#### WHAT YOU WILL DO:
Could you echo the lines below word for word?

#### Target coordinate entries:
"""

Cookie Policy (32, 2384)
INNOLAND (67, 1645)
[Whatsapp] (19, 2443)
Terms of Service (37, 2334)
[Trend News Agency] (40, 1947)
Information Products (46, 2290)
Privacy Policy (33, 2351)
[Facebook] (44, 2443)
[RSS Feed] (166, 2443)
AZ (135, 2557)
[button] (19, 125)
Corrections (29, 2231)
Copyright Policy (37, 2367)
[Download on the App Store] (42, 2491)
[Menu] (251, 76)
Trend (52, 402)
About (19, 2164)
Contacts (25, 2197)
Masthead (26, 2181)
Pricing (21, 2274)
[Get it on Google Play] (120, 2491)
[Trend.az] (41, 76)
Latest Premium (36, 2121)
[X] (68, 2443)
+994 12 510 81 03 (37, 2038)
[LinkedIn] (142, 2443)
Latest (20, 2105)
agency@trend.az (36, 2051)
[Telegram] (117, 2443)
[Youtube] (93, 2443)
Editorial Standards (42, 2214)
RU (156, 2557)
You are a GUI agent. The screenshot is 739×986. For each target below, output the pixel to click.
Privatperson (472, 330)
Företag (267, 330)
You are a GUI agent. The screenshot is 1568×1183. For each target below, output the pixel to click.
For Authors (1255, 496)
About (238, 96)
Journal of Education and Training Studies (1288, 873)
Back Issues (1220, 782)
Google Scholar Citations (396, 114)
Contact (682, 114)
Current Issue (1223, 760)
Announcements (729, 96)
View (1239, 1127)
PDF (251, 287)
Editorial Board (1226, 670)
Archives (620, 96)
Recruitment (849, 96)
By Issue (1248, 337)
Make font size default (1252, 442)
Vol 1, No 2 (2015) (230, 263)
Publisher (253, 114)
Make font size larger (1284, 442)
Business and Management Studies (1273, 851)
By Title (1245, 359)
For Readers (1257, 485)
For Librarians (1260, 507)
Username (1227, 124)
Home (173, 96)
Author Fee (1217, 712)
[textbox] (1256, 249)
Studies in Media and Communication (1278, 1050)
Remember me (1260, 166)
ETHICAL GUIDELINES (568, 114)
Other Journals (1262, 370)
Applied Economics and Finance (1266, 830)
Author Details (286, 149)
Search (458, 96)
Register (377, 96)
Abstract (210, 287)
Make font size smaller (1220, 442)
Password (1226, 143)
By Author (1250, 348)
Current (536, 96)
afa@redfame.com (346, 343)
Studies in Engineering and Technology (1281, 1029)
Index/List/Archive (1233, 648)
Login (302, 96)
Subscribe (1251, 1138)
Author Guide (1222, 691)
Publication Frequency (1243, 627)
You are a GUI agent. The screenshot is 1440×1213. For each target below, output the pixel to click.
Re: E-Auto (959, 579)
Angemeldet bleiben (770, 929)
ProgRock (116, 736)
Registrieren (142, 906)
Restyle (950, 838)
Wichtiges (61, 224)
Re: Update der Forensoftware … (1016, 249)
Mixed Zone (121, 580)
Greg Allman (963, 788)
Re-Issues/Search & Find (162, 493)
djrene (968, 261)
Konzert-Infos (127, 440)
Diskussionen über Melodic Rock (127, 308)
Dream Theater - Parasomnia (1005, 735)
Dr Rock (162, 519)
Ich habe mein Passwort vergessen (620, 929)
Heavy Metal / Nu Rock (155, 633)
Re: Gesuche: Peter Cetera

"""

#### ANSWER TO THE EXERCISE:
Cookie Policy (32, 2384)
INNOLAND (67, 1645)
[Whatsapp] (19, 2443)
Terms of Service (37, 2334)
[Trend News Agency] (40, 1947)
Information Products (46, 2290)
Privacy Policy (33, 2351)
[Facebook] (44, 2443)
[RSS Feed] (166, 2443)
AZ (135, 2557)
[button] (19, 125)
Corrections (29, 2231)
Copyright Policy (37, 2367)
[Download on the App Store] (42, 2491)
[Menu] (251, 76)
Trend (52, 402)
About (19, 2164)
Contacts (25, 2197)
Masthead (26, 2181)
Pricing (21, 2274)
[Get it on Google Play] (120, 2491)
[Trend.az] (41, 76)
Latest Premium (36, 2121)
[X] (68, 2443)
+994 12 510 81 03 (37, 2038)
[LinkedIn] (142, 2443)
Latest (20, 2105)
agency@trend.az (36, 2051)
[Telegram] (117, 2443)
[Youtube] (93, 2443)
Editorial Standards (42, 2214)
RU (156, 2557)
You are a GUI agent. The screenshot is 739×986. For each target below, output the pixel to click.
Privatperson (472, 330)
Företag (267, 330)
You are a GUI agent. The screenshot is 1568×1183. For each target below, output the pixel to click.
For Authors (1255, 496)
About (238, 96)
Journal of Education and Training Studies (1288, 873)
Back Issues (1220, 782)
Google Scholar Citations (396, 114)
Contact (682, 114)
Current Issue (1223, 760)
Announcements (729, 96)
View (1239, 1127)
PDF (251, 287)
Editorial Board (1226, 670)
Archives (620, 96)
Recruitment (849, 96)
By Issue (1248, 337)
Make font size default (1252, 442)
Vol 1, No 2 (2015) (230, 263)
Publisher (253, 114)
Make font size larger (1284, 442)
Business and Management Studies (1273, 851)
By Title (1245, 359)
For Readers (1257, 485)
For Librarians (1260, 507)
Username (1227, 124)
Home (173, 96)
Author Fee (1217, 712)
[textbox] (1256, 249)
Studies in Media and Communication (1278, 1050)
Remember me (1260, 166)
ETHICAL GUIDELINES (568, 114)
Other Journals (1262, 370)
Applied Economics and Finance (1266, 830)
Author Details (286, 149)
Search (458, 96)
Register (377, 96)
Abstract (210, 287)
Make font size smaller (1220, 442)
Password (1226, 143)
By Author (1250, 348)
Current (536, 96)
afa@redfame.com (346, 343)
Studies in Engineering and Technology (1281, 1029)
Index/List/Archive (1233, 648)
Login (302, 96)
Subscribe (1251, 1138)
Author Guide (1222, 691)
Publication Frequency (1243, 627)
You are a GUI agent. The screenshot is 1440×1213. For each target below, output the pixel to click.
Re: E-Auto (959, 579)
Angemeldet bleiben (770, 929)
ProgRock (116, 736)
Registrieren (142, 906)
Restyle (950, 838)
Wichtiges (61, 224)
Re: Update der Forensoftware … (1016, 249)
Mixed Zone (121, 580)
Greg Allman (963, 788)
Re-Issues/Search & Find (162, 493)
djrene (968, 261)
Konzert-Infos (127, 440)
Diskussionen über Melodic Rock (127, 308)
Dream Theater - Parasomnia (1005, 735)
Dr Rock (162, 519)
Ich habe mein Passwort vergessen (620, 929)
Heavy Metal / Nu Rock (155, 633)
Re: Gesuche: Peter Cetera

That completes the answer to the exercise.